To determine which replacements are likely to improve affinity, the researchers turned to ChEMBL, a database of more than 2 million molecules and associated biological activity extracted from tens of thousands of publications. From these, more than 68,000 chemical series were chosen for analysis. Each series had on average 16 members, and at least three. The biological activity of each member of a series was compared with other members of the same series. (Importantly, the researchers intentionally excluded anti-targets such as hERG and CYPs so the tool wouldn’t inadvertently improve binding to these.) Focusing only on ring replacements that were reported in at least five publications led to a set of 26,762 changes. Changes could be as modest as adding a methyl substituent or more elaborate such as changing a single aromatic ring to a fused aromatic-aliphatic ring system.
 
One would think that most changes would have little effect, as had previously been seen in the case of methyl additions.
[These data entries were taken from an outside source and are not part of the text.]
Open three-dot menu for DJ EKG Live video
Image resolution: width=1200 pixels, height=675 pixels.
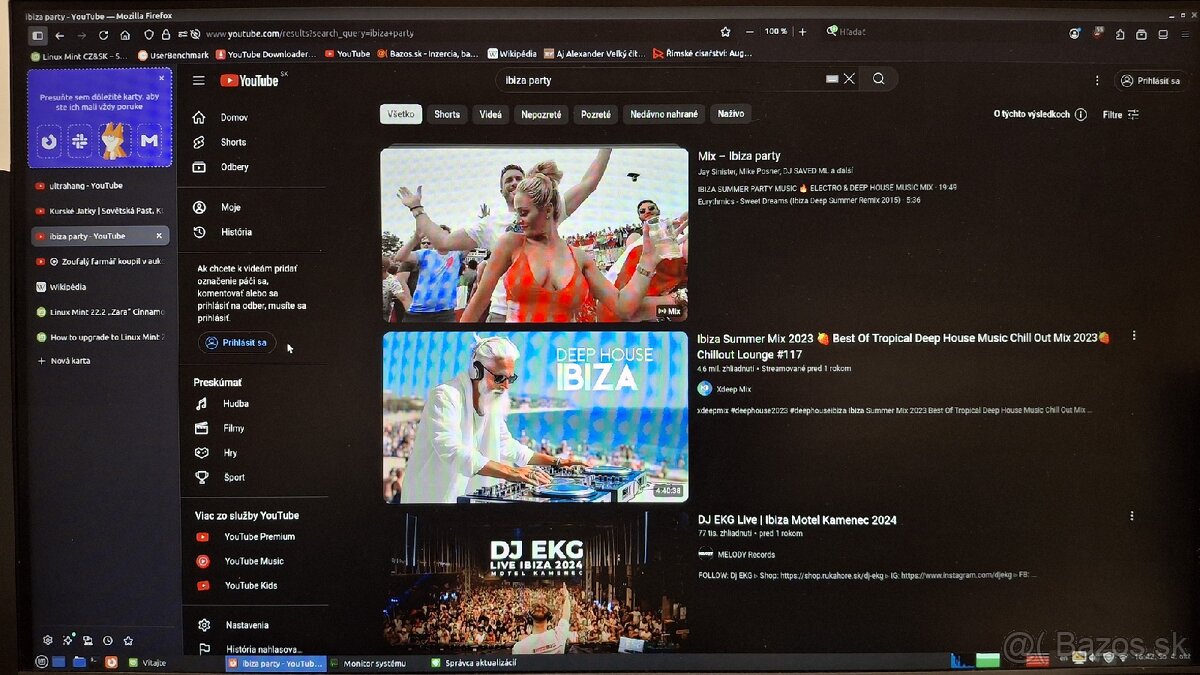tap(1132, 516)
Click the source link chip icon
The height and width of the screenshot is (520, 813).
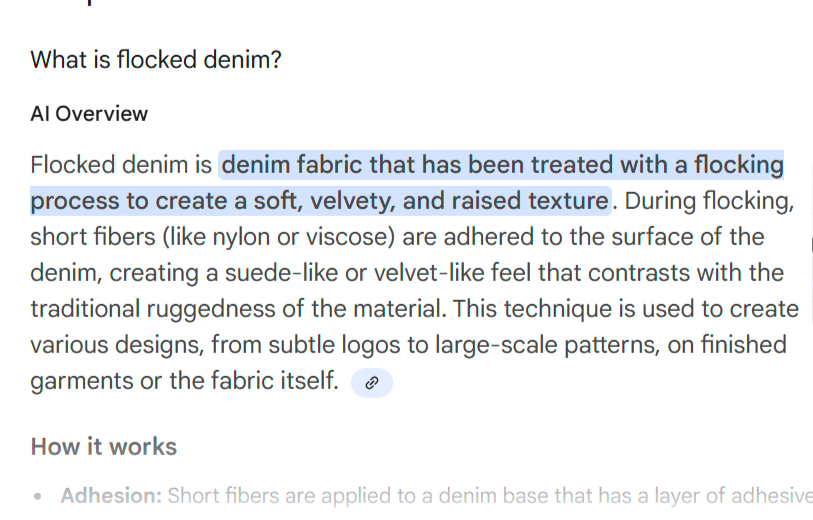pyautogui.click(x=372, y=382)
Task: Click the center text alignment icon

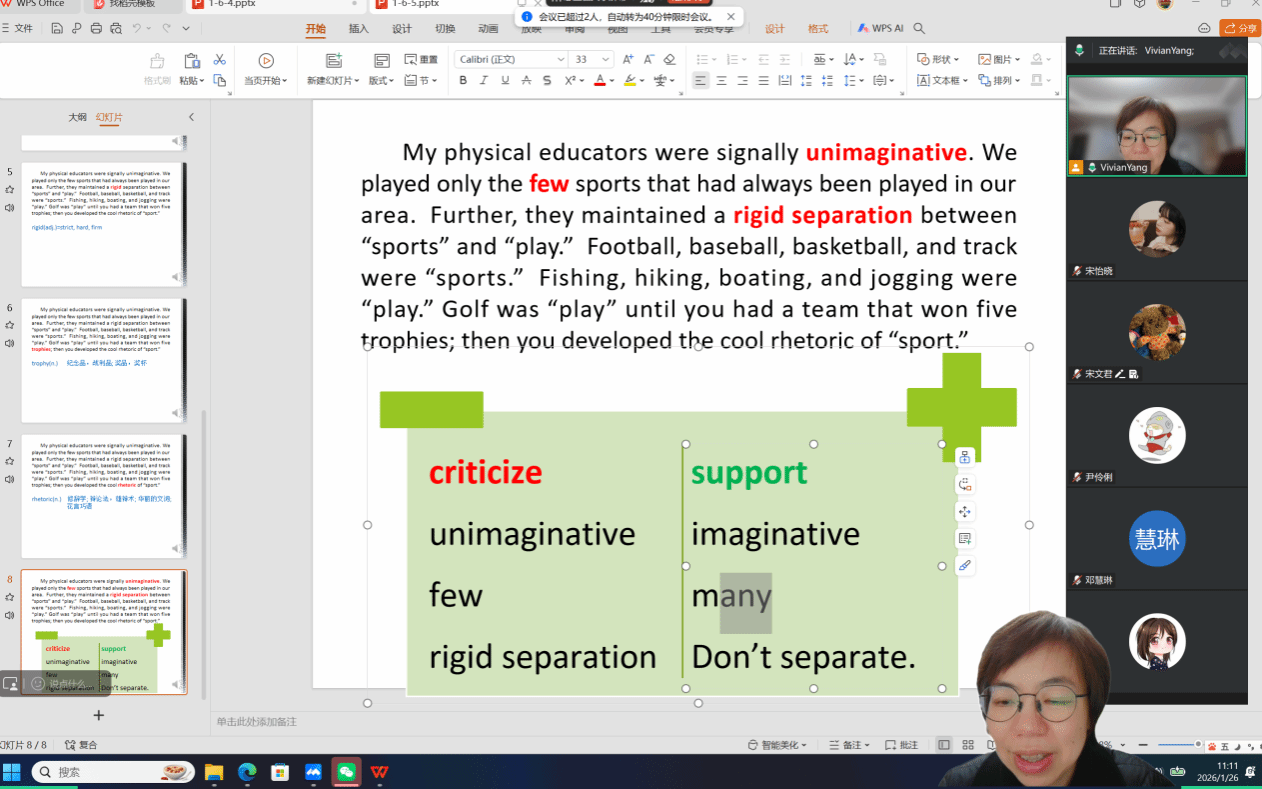Action: pyautogui.click(x=721, y=81)
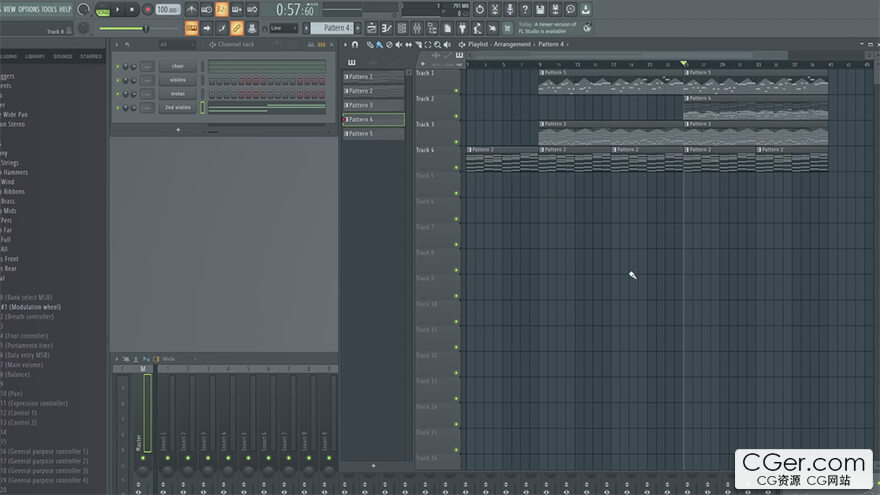Select the playlist magnet snap icon

tap(357, 45)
Indeed about 65% of the replacements caused shifts in potency of 2-fold or less, which is probably within experimental error. However, 2860 replacements of 245 rings improved affinity at least 2-fold (averaging 3.5-fold), with 223 cases yielding greater than ten-fold improvements.
 
Analyzing the data further, the researchers found 80 ring systems that frequently led to improvements in affinity, and they suggest these could be used as “universal” or privileged building blocks. Strikingly, 74 of these are aromatic, confirming work from Cohen we highlighted in 2020 that proteins may favor “flat” rather than shapely molecules.
 
The researchers also extracted 9515 drugs and clinical compounds from ChEMBL and examined the component fragments. Of the 80 ring systems in the universal set, 19 are found in 50 or more drugs, with another 37 found in at least 5 drugs. This set may be a particularly attractive go-to list.
 
Importantly, not only are all the replacements available in the Supporting Information, the researchers have created a handy and free online tool. Just click on a ring of interest and the Ring Replacement Recommender provides suggestions, along with the average fold improvement observed and the number of publications used for the calculation.
 
To see how well it works, I looked at a couple recent examples which entailed ring changes. The indole to indazole replacement used in the TLR7/8 work described last month was not suggested by the Recommender, though in that case the researchers had the benefit of a crystal structure. On the other hand, a cyclobutyl to phenyl substitution for SARS-CoV-2-3CLp was correctly predicted to be beneficial.
 
Of course, as we’ve said repeatedly, affinity is only part of the battle in drug discovery, and the researchers emphasize that their recommendations may not improve physicochemical or pharmacokinetic properties. But for the earliest stage of a program, and especially in the absence of other data, it’s worth giving the Recommender a try.